Published: 7 November 2010

Abstract

Background

People overeat because their hunger directs them to consume more calories than they require. The purpose of this study was to analyze the changes in experience and perception of hunger before and after participants shifted from their previous usual diet to a high nutrient density diet.

Methods

This was a descriptive study conducted with 768 participants primarily living in the United States who had changed their dietary habits from a low micronutrient to a high micronutrient diet. Participants completed a survey rating various dimensions of hunger (physical symptoms, emotional symptoms, and location) when on their previous usual diet versus the high micronutrient density diet.
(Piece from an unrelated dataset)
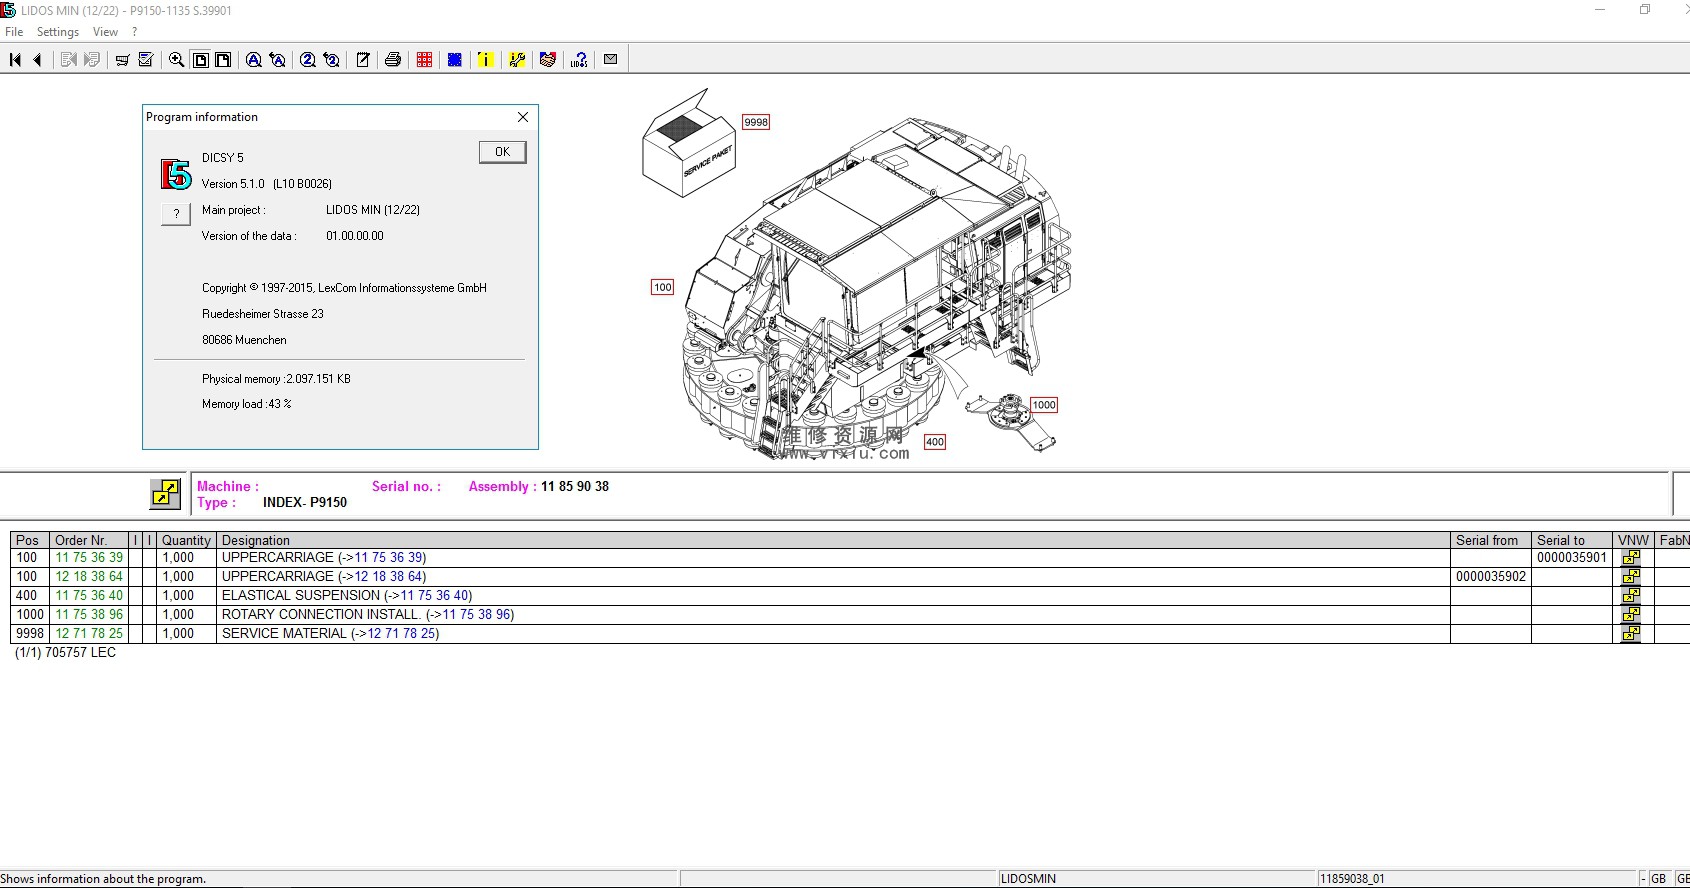
Task: Click the printer icon
Action: pos(393,60)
Statistical analysis was conducted using non-parametric tests.

Results

Highly significant differences were found between the two diets in relation to all physical and emotional symptoms as well as the location of hunger. Hunger was not an unpleasant experience while on the high nutrient density diet, was well tolerated and occurred with less frequency even when meals were skipped. Nearly 80% of respondents reported that their experience of hunger had changed since starting the high nutrient density diet, with 51% reporting a dramatic or complete change in their experience of hunger.

Conclusions

A high micronutrient density diet mitigates the unpleasant aspects of the experience of hunger even though it is lower in calories. Hunger is one of the major impediments to successful weight loss. Our findings suggest that it is not simply the caloric content, but more importantly, the micronutrient density of a diet that influences the experience of hunger. It appears that a high nutrient density diet, after an initial phase of adjustment during which a person experiences "toxic hunger" due to withdrawal from pro-inflammatory foods, can result in a sustainable eating pattern that leads to weight loss and improved health. A high nutrient density diet provides benefits for long-term health as well as weight loss. Because our findings have important implications in the global effort to control rates of obesity and related chronic diseases, further studies are needed to confirm these preliminary results.